Anyway, wanted to blog about what I reckon must have been one of the most authentic experiences of community I’ve had for a long while. I’ve been doing a bit of reading of the writings of Fr Richard Rohr, who is a Fransiscan priest/friar. He writes prolifically on spirituality in general, but male spirituality in particular and has spoken of the need for men to find a kinship of brotherhood as well other stuff.
Anyway, there are groups of men who gather to explore experientially some of the stuff Rohr writes about. I finally got the chance to meet up with a group of men up in Lindisfarne recently. It was just a great day and I felt incredibly released and freed by it in many ways. There were around 10 of us.
To begin with, after obligatory cups of tea, we entered into a time of what you could loosely call ‘worship.’ You have to understand that the invite to this group said ‘bring your drum.’ I loved both the implications that one would possess a drum and the implication that one should be prepared to beat one anyway. It just so happens I got a bodhran for Christmas, so gladly took it along. And so, we drummed for a good half hour or so. It was good. Fantastic, actually. Professional drummers we were not, but we made a ‘joyful noise.’

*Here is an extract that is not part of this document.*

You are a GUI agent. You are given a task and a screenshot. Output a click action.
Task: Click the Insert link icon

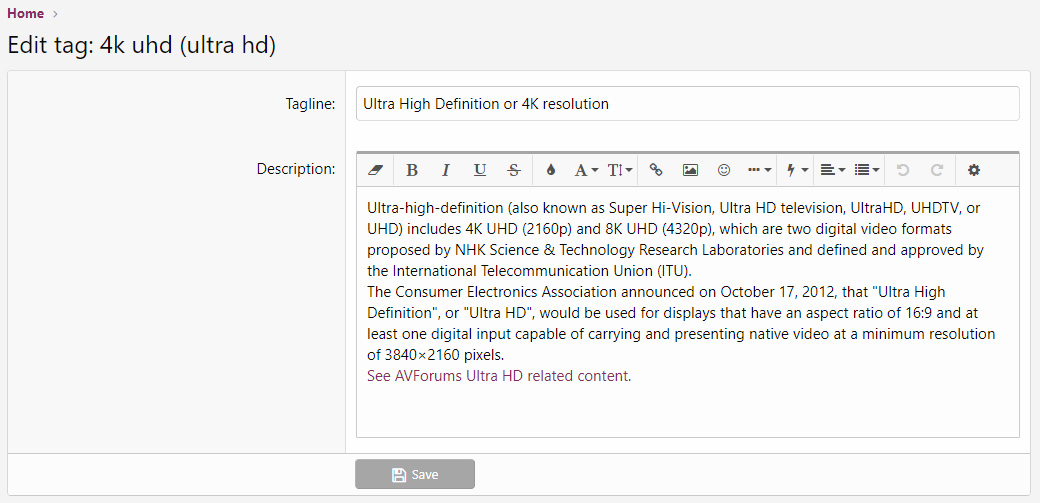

After this, we talked. Not just randomly, but purposefully. There was, in the middle of the room, a little stone carving of men in a huddle with a candle in the middle. And then there was the ‘talking stick’….just a normal bit of stick with ‘speak truthfully’ carved on the side. Each man, when holding the stick, spoke from the heart of how things were for him at the moment. We talked about what we sense was dying off in our lives and what was just beginning to root. Just holy moments, actually, giving full attention to the others.
The great thing was, that having shared, no one offered any advice. No one tried to fix you. No one tried to analyse or pass judgement. At the end, the speaker declared ‘Ho!’ and the chorus came back ‘Ho! After sharing, it was out for a walk. We built a fire on the beach, ate cremated sausages and talked casually before going back to the cottage for a final drumming and talk session.
It was a great day, really refreshed by it. Cathartic, theraputic, worshipful, reflective, eye opening and active all at the same time. Refreshed by the openness of honest men. In fact, if Carlsberg did ‘Jesus and the disciples’, it would probably look a lot like that. [No alcoholic beverages were consumed in the making of this story].
The questions is leaves me with are many, including: How many men are our churches failing due to the nature and composition of our ‘worship services?’ ‘How many men are failing to reach spiritual depth due to lack of authentic expression of worship etc?’ ‘What opportunities to man have to develop spiritually in a helpful environment?’ ‘How much attention do we give to making male spiritual development appropriately expreriential and action based?’ ‘How do we understand and create space for men’s needs to talk in an environment that is open, honest and that has integrity?’
I can’t wait for the next opportunity to meet. Ho!